Kudeta

870 118 7
                                    


Kudeta



***



Aku merasa cukup yakin bahwa barangkali, otakku sudah tidak waras, mati, atau entahlah kata apa yang pas untuk mendeskripsikan keanehan ini.

Sejak dua hari lalu, tubuhku seperti sudah tidak mau lagi bekerja sama dengan otak. Entah otak yang sesungguhnya tidak bisa diajak kerja sama atau hatiku terlalu pandai menipu daya. Aku tidak bisa lagi menjalani hidupku dengan cara normal sebagaimana biasanya.

Baik, tidak perlu basa-basi lagi, biar kupertunjukkan padamu kegilaan macam apa yang telah kualami selama dua hari ini.

***

DUA anak kecil itu menampakkan diri lagi. Meski tak terpandang secara harfiah oleh kedua mata, mereka sungguhan hidup dalam dunia yang entah apa.

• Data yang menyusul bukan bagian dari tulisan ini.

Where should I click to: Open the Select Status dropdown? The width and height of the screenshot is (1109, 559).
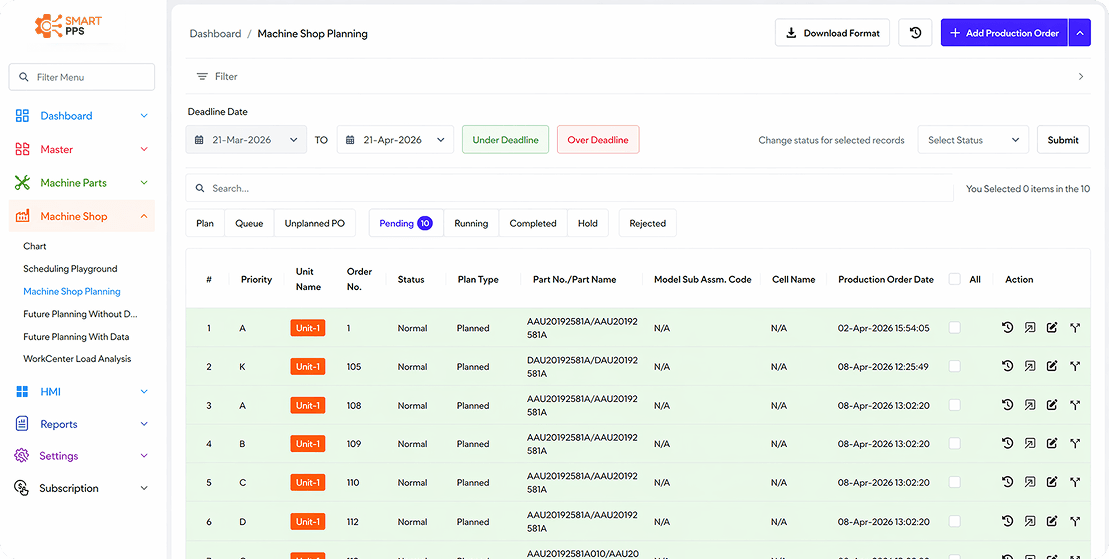[973, 140]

Barangkali, kalau kau penasaran dengan jenis kelaminnya, dua-duanya adalah anak laki-laki. Mereka mengenakan jaket biru, tampak letih dan saling bekerja sama untuk mengangkut sebungkus besar makanan dari relawan. Tidak ada sinar kebahagiaan yang biasa kau lihat pada raut wajah anak kecil pada umumnya. Kau bisa melihat betapa besar beban yang bertengger di bahunya yang sempit.

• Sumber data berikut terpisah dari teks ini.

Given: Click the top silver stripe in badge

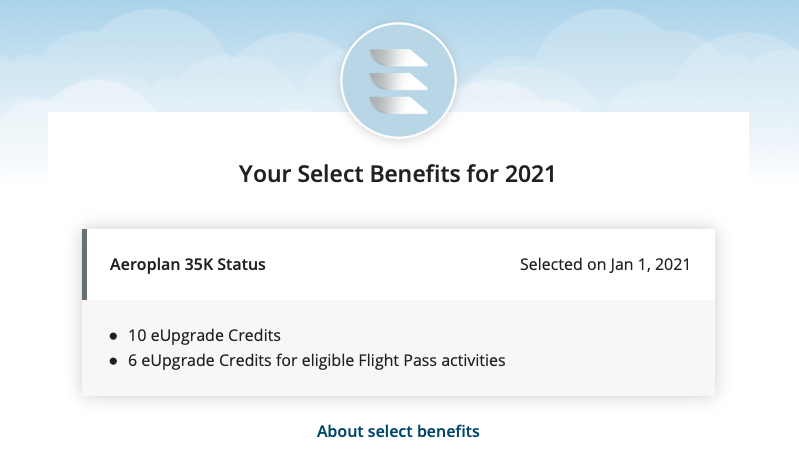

Ia tidak merasa letih dan merasa senang karena bisa membantu para orang dewasa yang tengah kerepotan mengevakuasi orang-orang mati. Matanya polos, pandangannya tulus dan seperti akan menumpahkan banyak tangis. Namun, pedih dan lagi-lagi teramat pilu, dengan segenap keteguhan dan kekuatan hatinya, ia hanya diam saja. Anggota tubuhnya tetap bergerak tanpa mau istirahat, ikut sibuk membantu mengangkut bantuan yang baru tiba.

Hatinya seakan berteriak dengan suaranya yang dipenuhi dekap nelangsa.

"Kami di sini kelaparan. Dia menghancurkan rumah kami. Dia membunuh ayah kami. Dia membunuh mainan-mainan kami. Saat malam, kami merasa kedinginan. Tidak ada Kakak yang memeluk lagi. Tidak ada Ibu yang mencium dahi lagi. Tidak ada Ayah yang menenangkan saat aku didatangi mimpi buruk. Orang itu seperti ada di mana-mana. Aku selalu takut bahwa dia akan membunuh aku juga. Aku selalu takut dia akan mendatangi keluargaku meski mereka tengah damai bersama Tuhanku. Aku ingin menangis, setiap hari aku selalu merasa cemas. Aku ingin menitikan air mata. Namun, setiap kali aku melihat sekelilingku dan kemudian mulai tersadar, aku menghentikan niatku.

"No mother no father to wipe away my tears. That's why I won't cry, I feel scared, but I won't show my fears. So, I keep my head high. Deep in my heart, I never have any doubt that tomorrow...." Dia mengusap air mata yang menetes di matanya. Ia tampak terkejut dengan aliran itu, namun dengan amat sigap, ia mencoba menghapusnya sampai tak berbekas apa-apa. Dia berusaha, tapi arus di aliran itu terlalu deras sampai dia tak bisa menghentikan pergerakannya. Dia terus berusaha, sampai akhirnya dia menyerah dengan upayanya sendiri.

"Tomorrow, we'll be free."




ROTI di tanganku terasa terlalu lezat ketika sampai di lidah. Seumur hidupku, aku tak pernah merasa senikmat ini ketika menyantap makanan. Bayangan itu masih terpatri di otak, setiap rintih lapar mereka yang dengan susah payah ditahan agar tak keluar keluhan dari mulut.

Berkali-kali, begitu banyak jeda menjaraki waktuku dalam menyantap roti itu. Setiap rasa yang kucicip seperti tersalurkan langsung kepada mereka yang tak pernah kutemui sama sekali.